### YOUR OBJECTIVE
The required output is an exact copy of the lines from the one containing "This screenshot has" through the end of the entries below, with pictures removed.

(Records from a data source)
⁂

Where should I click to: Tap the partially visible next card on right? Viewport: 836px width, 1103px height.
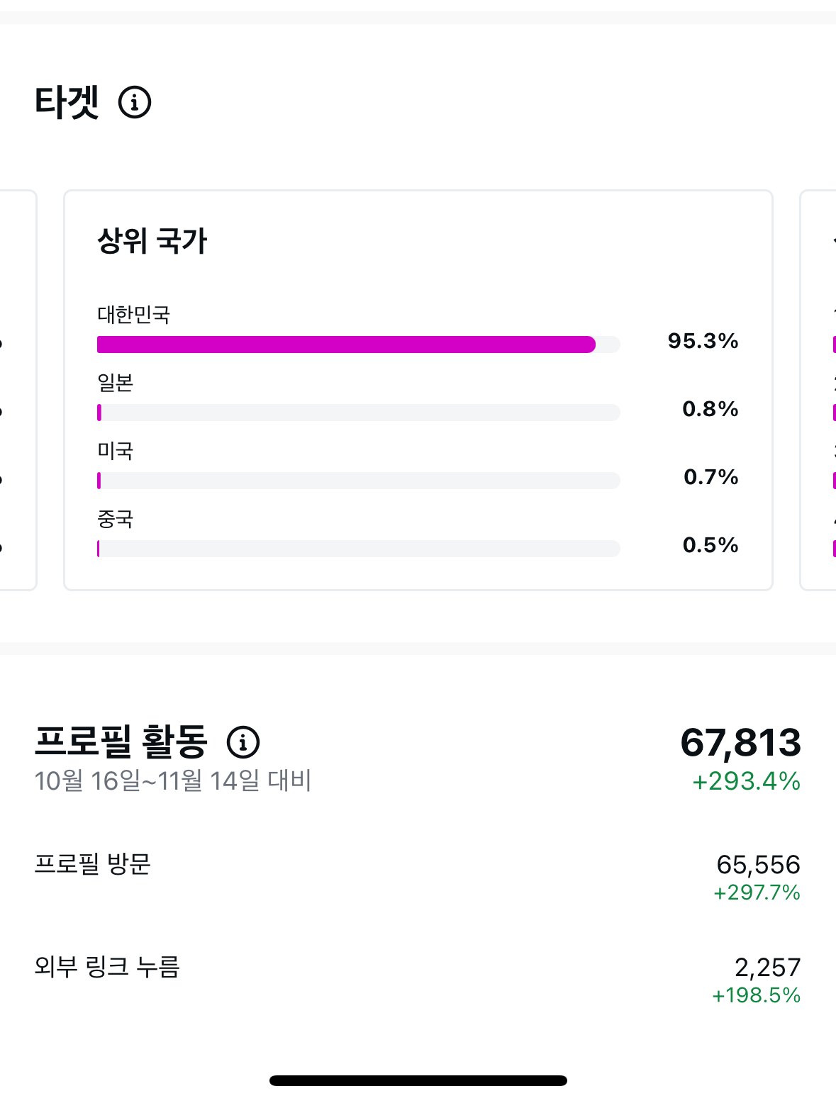[819, 390]
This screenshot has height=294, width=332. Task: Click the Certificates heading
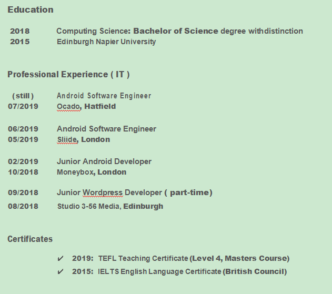[x=30, y=239]
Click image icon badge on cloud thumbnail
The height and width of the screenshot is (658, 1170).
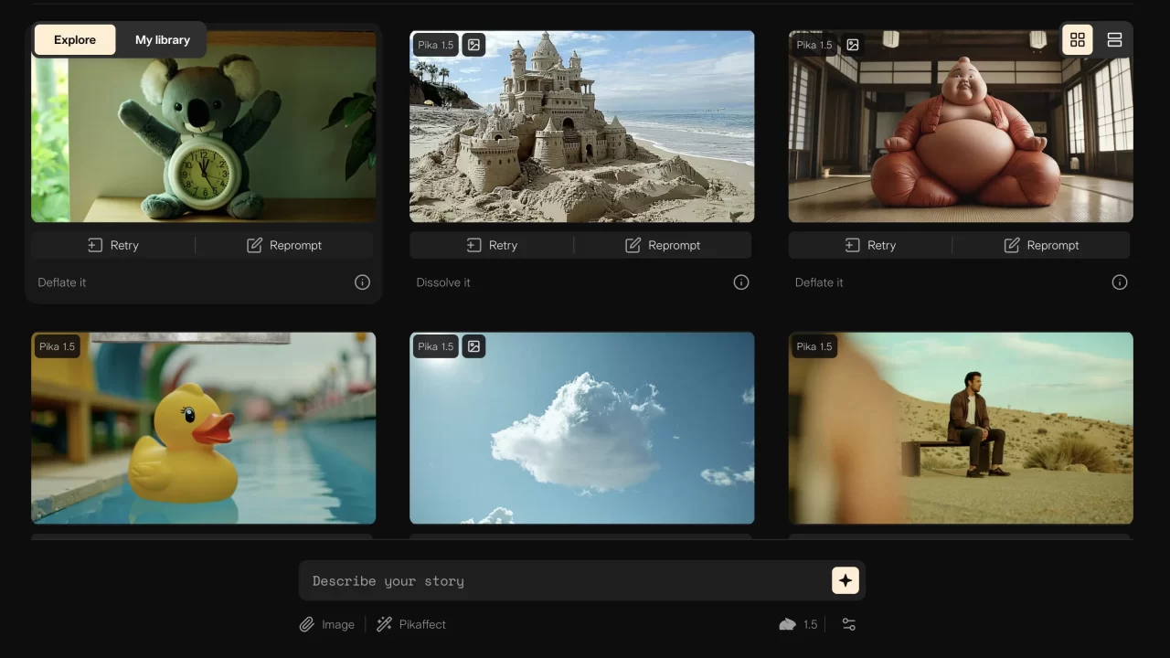(473, 346)
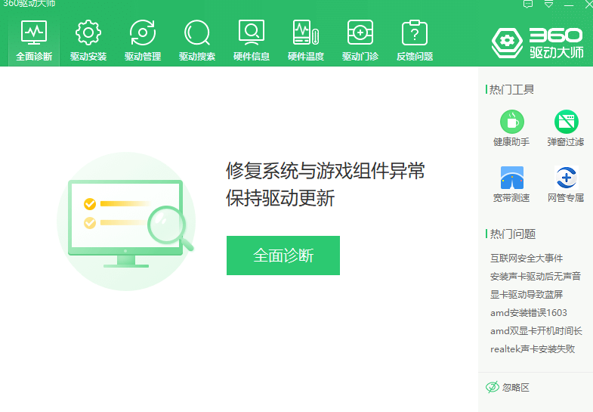Open the title bar dropdown menu arrow
Screen dimensions: 593x412
pos(549,4)
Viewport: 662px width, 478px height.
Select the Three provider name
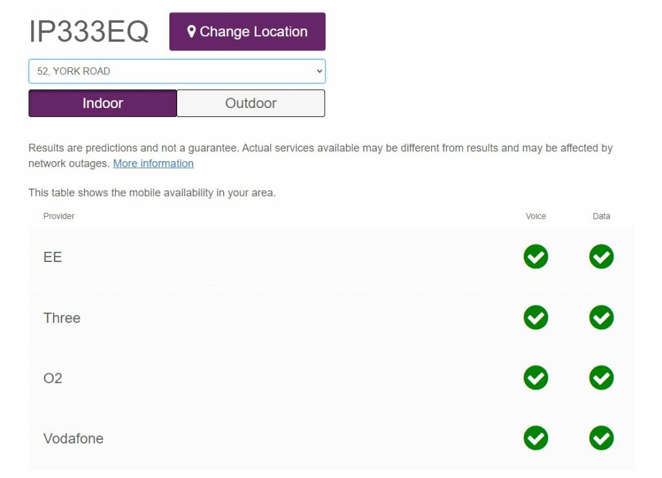click(62, 318)
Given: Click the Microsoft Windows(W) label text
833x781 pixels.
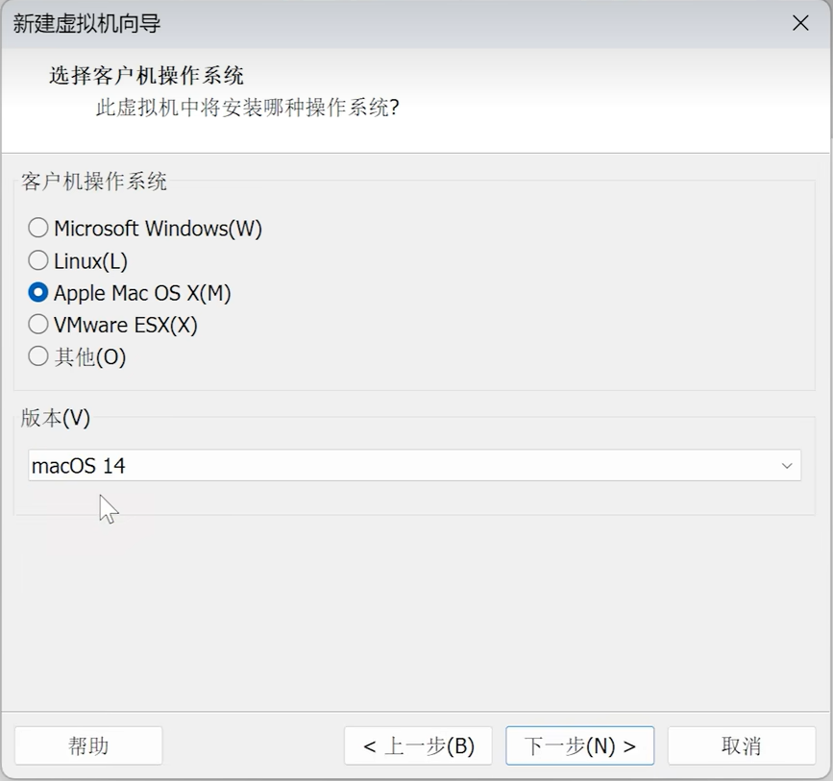Looking at the screenshot, I should point(159,228).
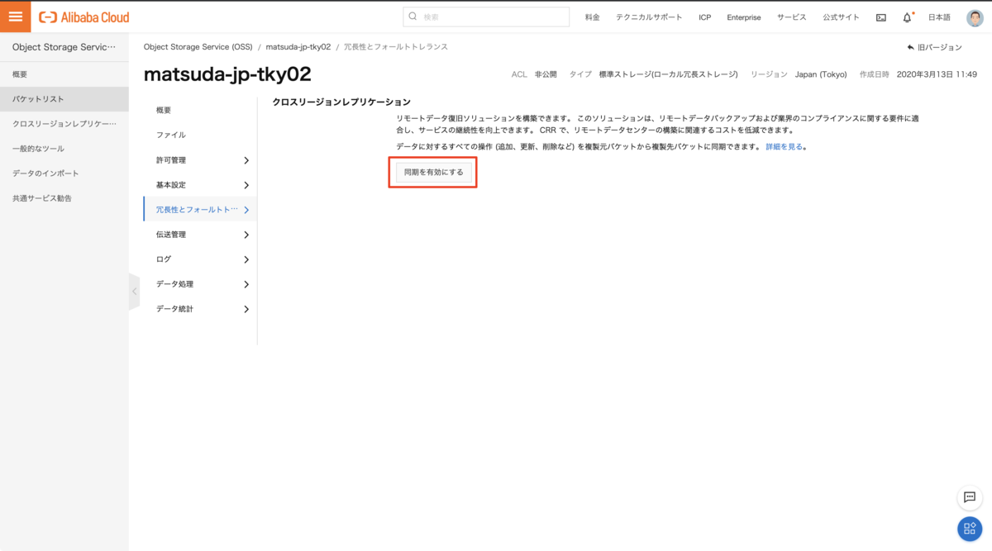
Task: Open the chat support icon
Action: click(x=969, y=497)
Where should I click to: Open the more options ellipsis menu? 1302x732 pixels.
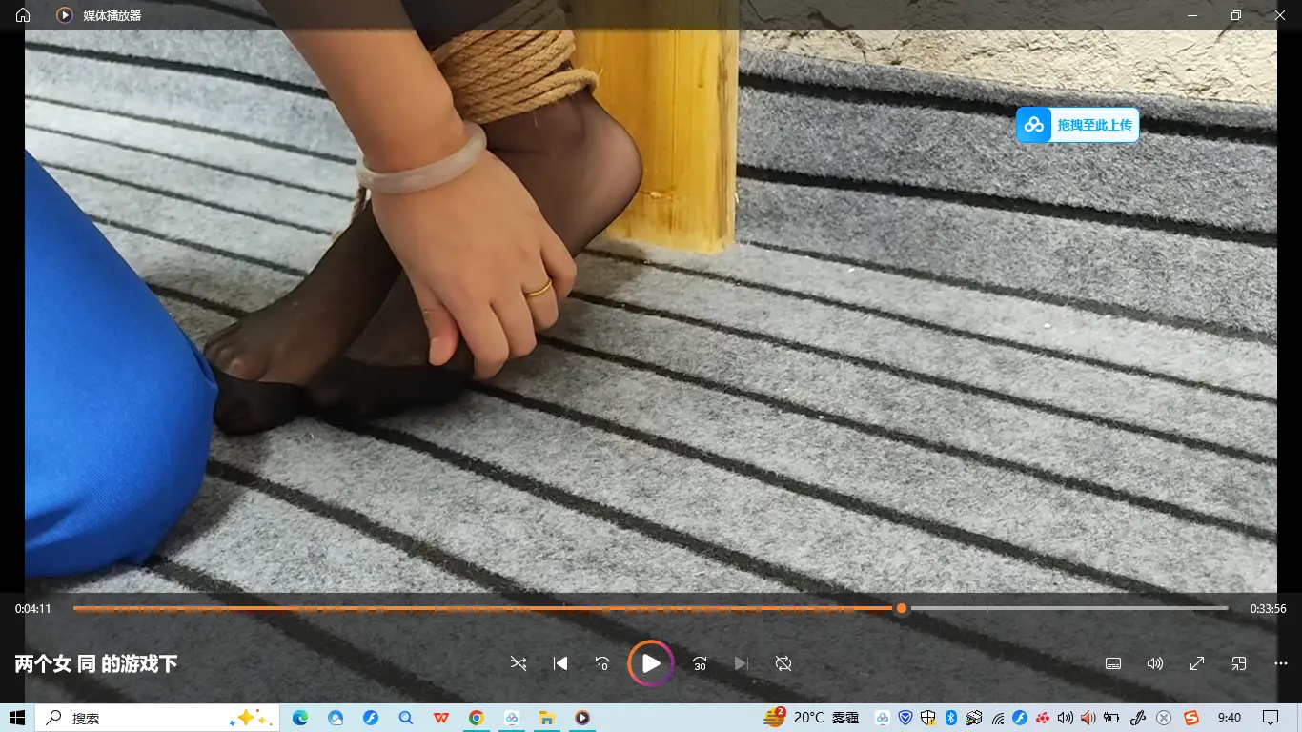point(1281,663)
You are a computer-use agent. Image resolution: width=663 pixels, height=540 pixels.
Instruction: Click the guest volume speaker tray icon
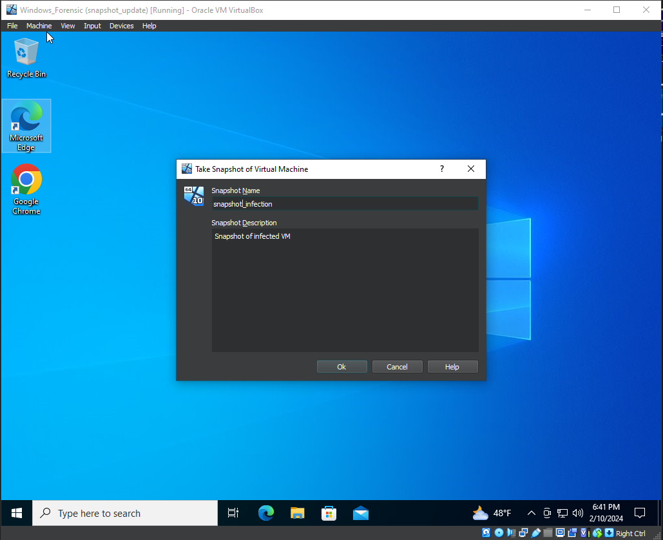coord(577,513)
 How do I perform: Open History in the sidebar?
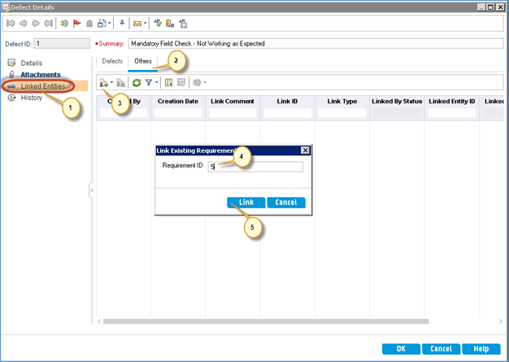coord(33,98)
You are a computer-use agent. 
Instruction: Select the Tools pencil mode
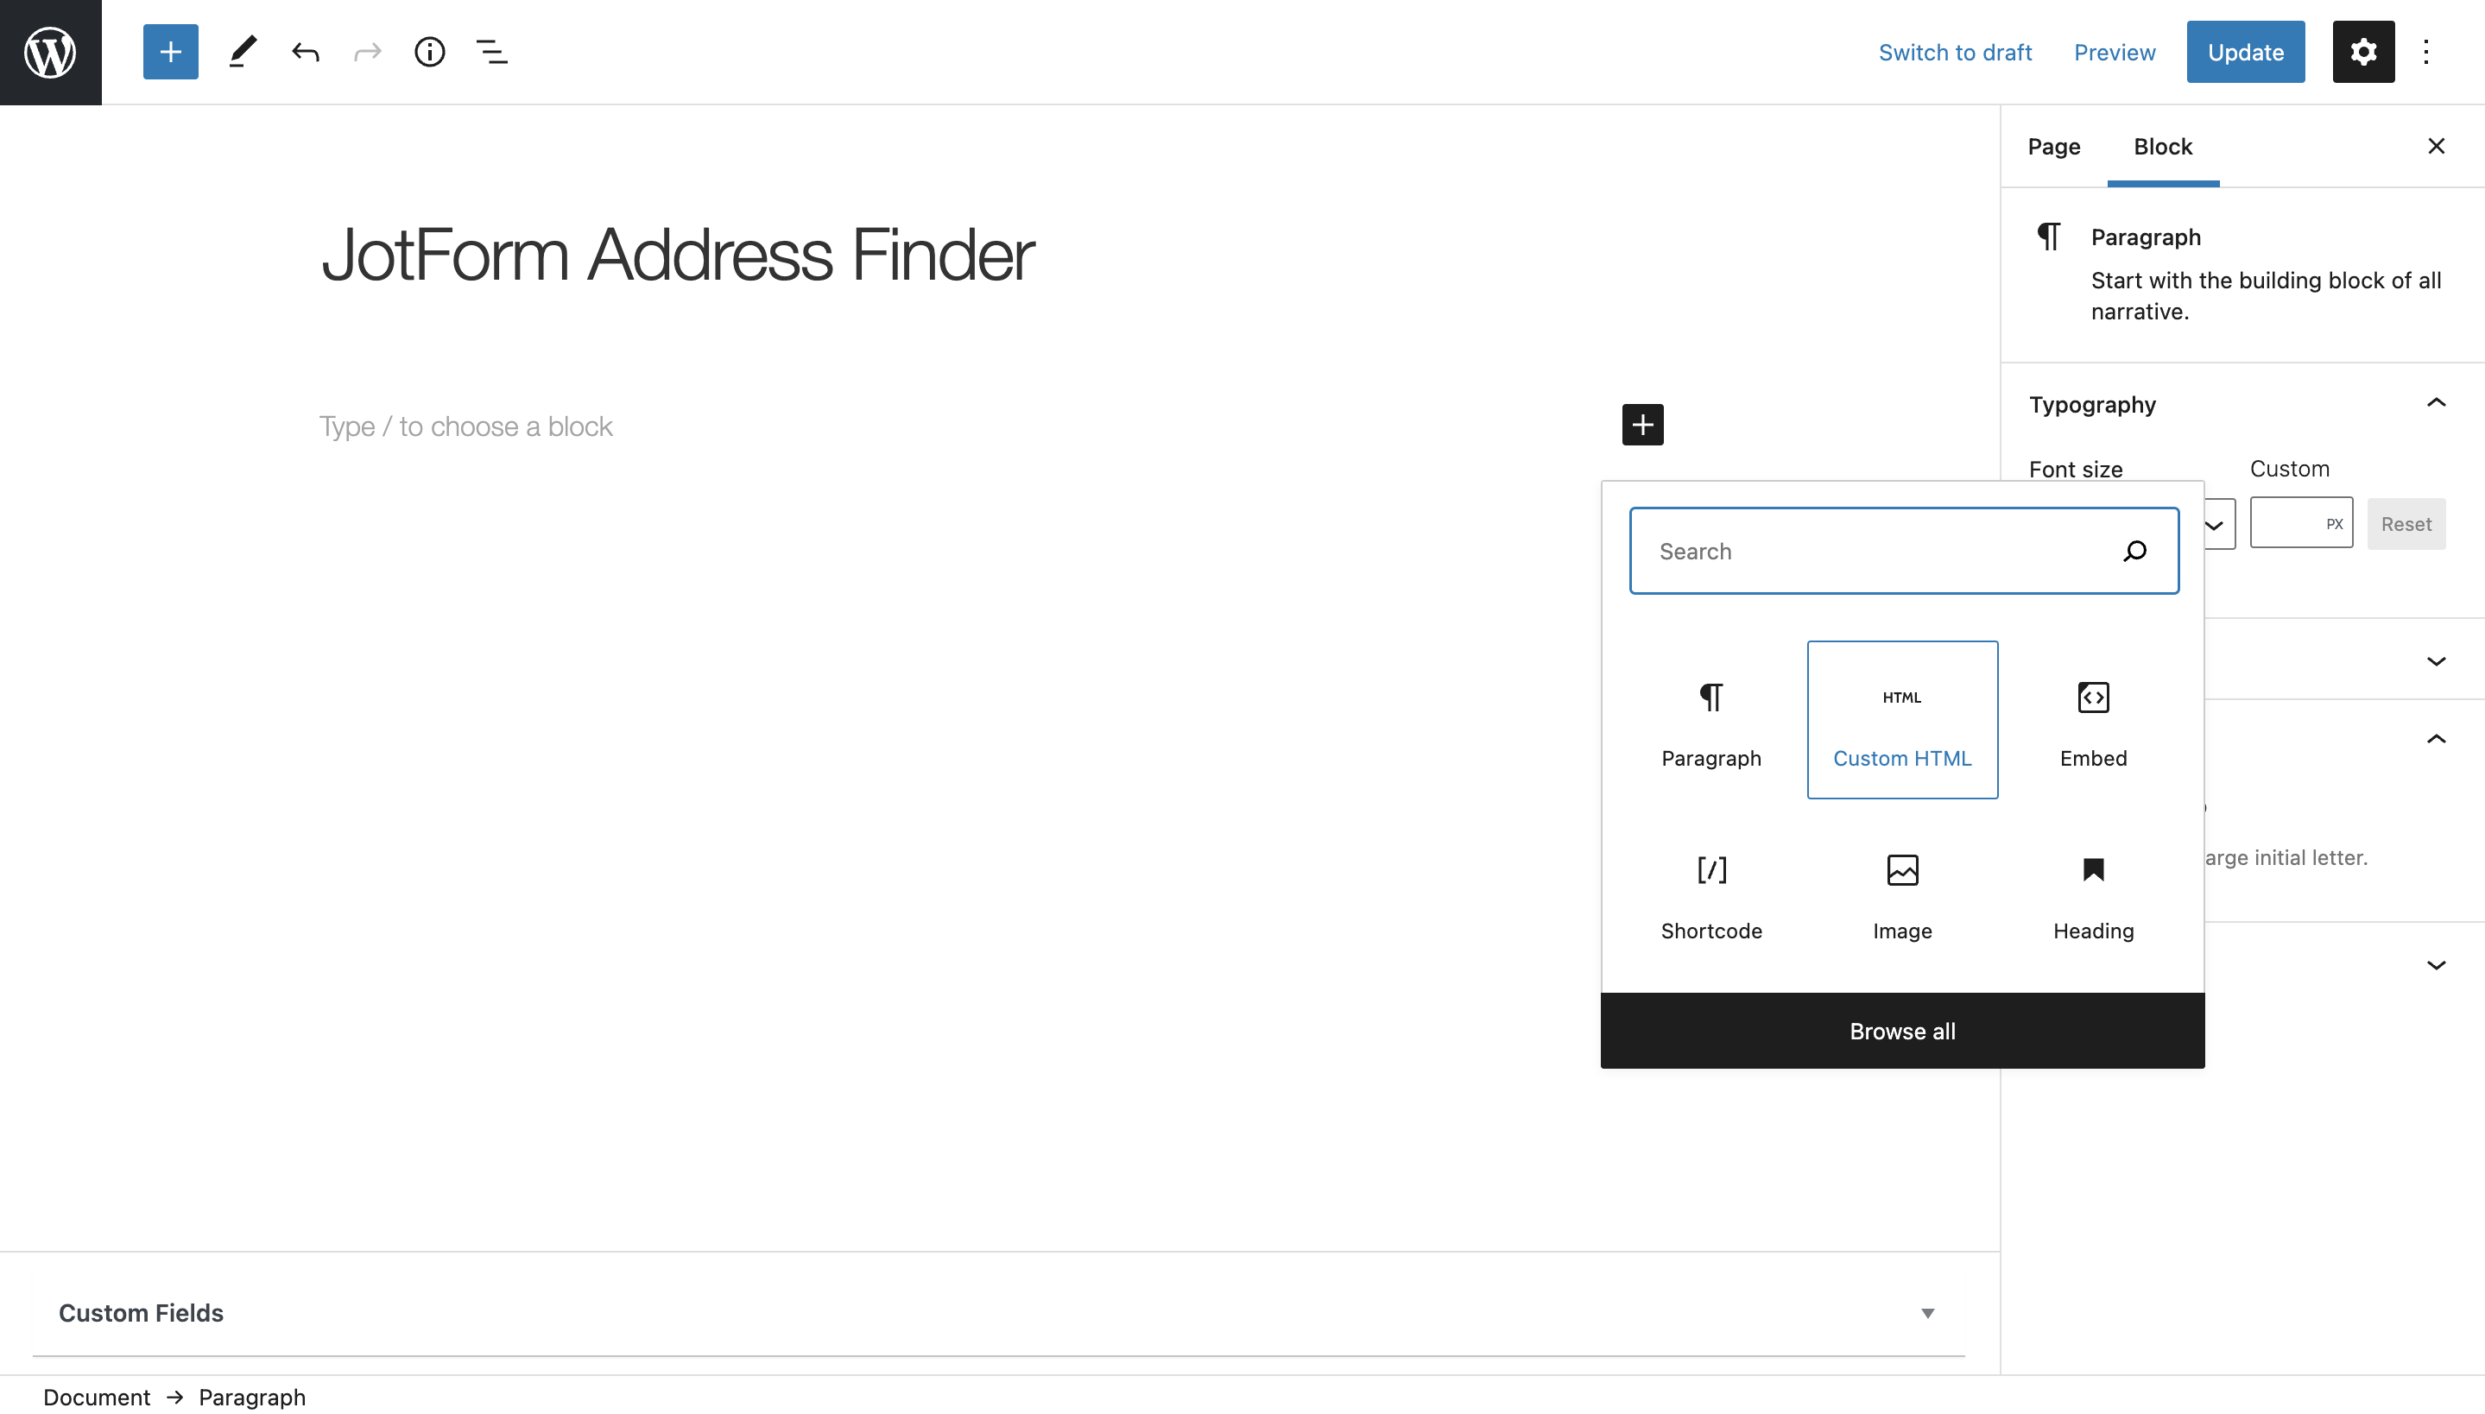(x=242, y=51)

⁂

### SOLUTION FOR THIS TASK
This screenshot has height=294, width=332. Task: Click the Certificates heading
[x=30, y=239]
Click image icon badge on cloud thumbnail
The height and width of the screenshot is (658, 1170).
(473, 346)
Open the title bar dropdown menu arrow
Screen dimensions: 593x412
pos(549,4)
Viewport: 662px width, 478px height.
Select the Three provider name
click(62, 318)
Given: Click the Microsoft Windows(W) label text
833x781 pixels.
Looking at the screenshot, I should point(159,228).
Task: Open the chat support icon
Action: click(x=969, y=497)
Where should I click to: Open the more options ellipsis menu? 1302x732 pixels.
point(1281,663)
You are a computer-use agent. Image resolution: width=663 pixels, height=540 pixels.
Instruction: Click the guest volume speaker tray icon
coord(577,513)
 How do I perform: Open History in the sidebar?
coord(33,98)
You are a computer-use agent. 
Instruction: Select the Tools pencil mode
(x=242, y=51)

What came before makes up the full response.